Questioning Drug Testing

Arrest records aren’t the only barrier to employment out there that’s not about skills and job readiness. During the post-Katrina redevelopment of the New Orleans C.J. Peete public housing development […]

Arrest records aren’t the only barrier to employment out there that’s not about skills and job readiness.

During the post-Katrina redevelopment of the New Orleans C.J. Peete public housing development into Harmony Oaks, Urban Strategies, the nonprofit that handled all the human services and resident outreach for the developer, made an unexpected move: dropping drug testing for admission into its construction jobs training program.

At the time, shortly after Hurricane Katrina, the city, and especially public housing, was full of traumatized people who were, as Esther Shin, vice president of Urban Strategies, describes, self-medicating with alcohol and other substances, while the capacity of the city’s mental health and substance abuse counseling programs was far too small to deal with the need.

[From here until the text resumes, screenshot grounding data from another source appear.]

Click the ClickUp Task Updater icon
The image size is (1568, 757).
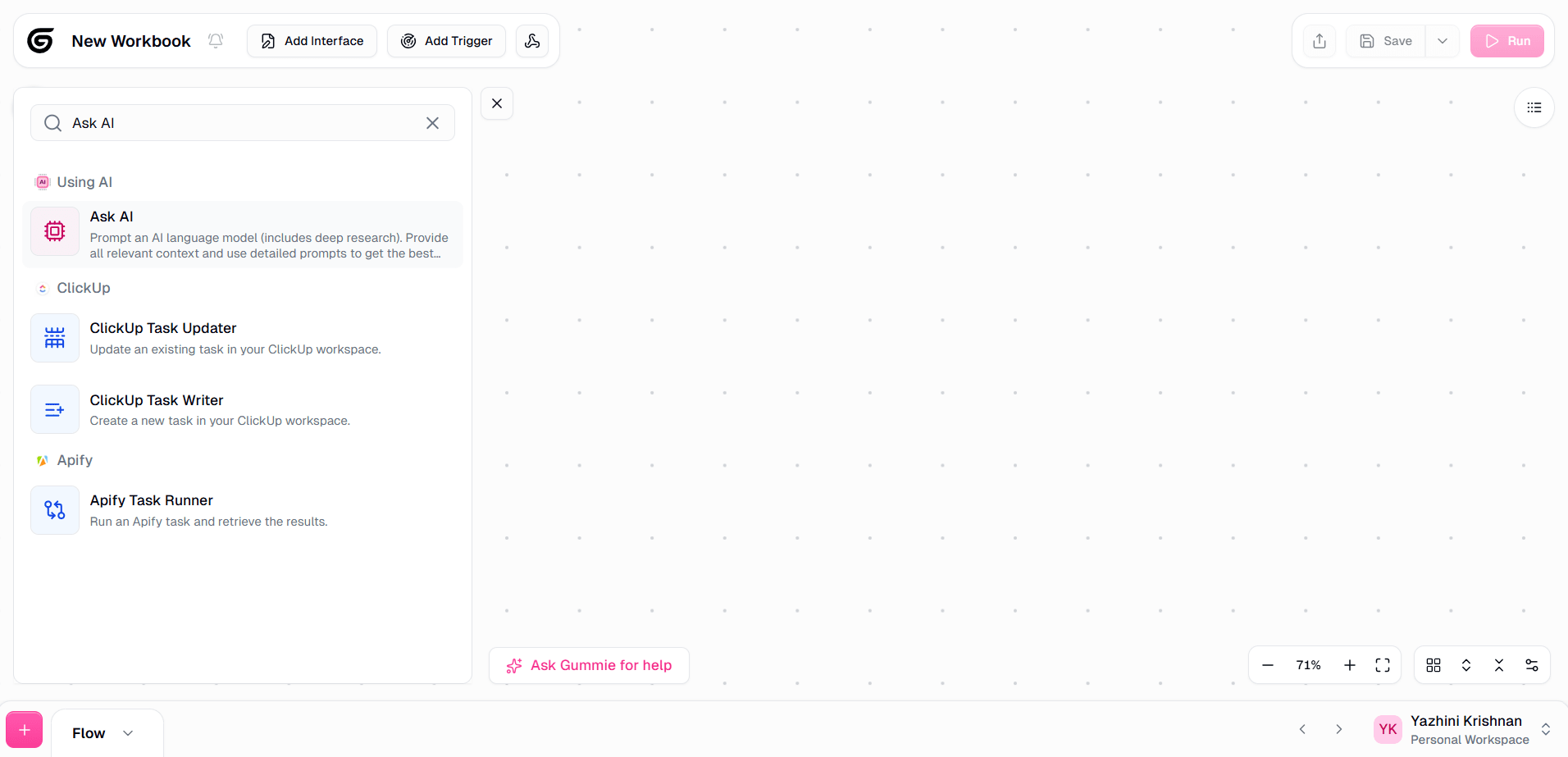[x=54, y=337]
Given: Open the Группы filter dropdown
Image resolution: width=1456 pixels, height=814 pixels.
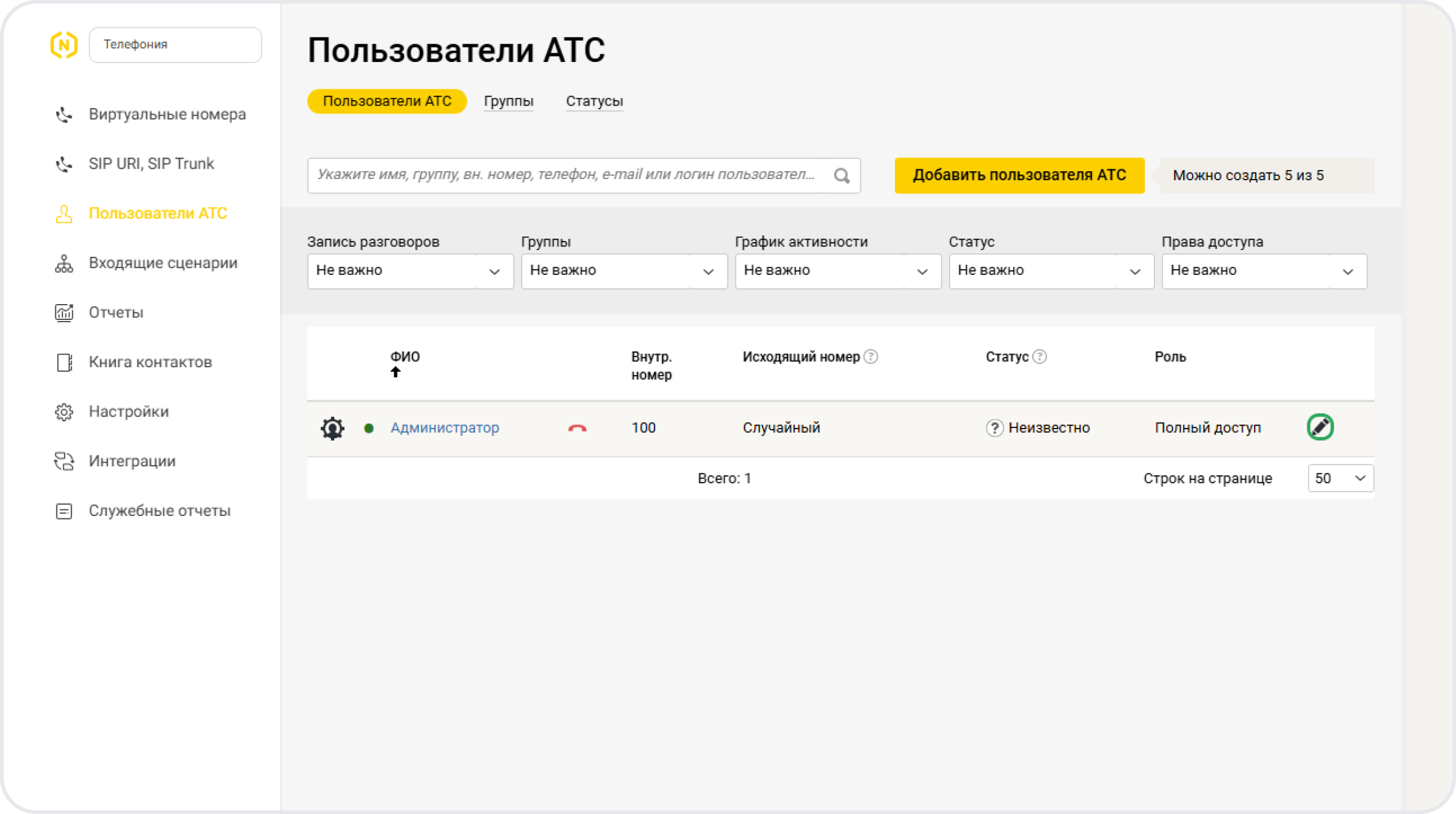Looking at the screenshot, I should click(624, 271).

That meant drug testing as a condition of enrollment in the training program shut out 25 percent of people who were interested, estimates Shin. “One gentleman wanted to get through the construction program, and we [had to send] him to West Virginia to go through substance-abuse counseling.”

On the other hand, an actual job is a much stronger incentive for change than a training program. “We know that had they completed the training, we could have walked them more easily to drug and alcohol programs,” says Sandra Moore, president of Urban Strategies.

“But when we tested them before admission, we lost them.”

“We no longer make it a condition of enrollment, though obviously we follow OSHA rules about equipment,” says Shin. “It seemed like a silly deterrent.”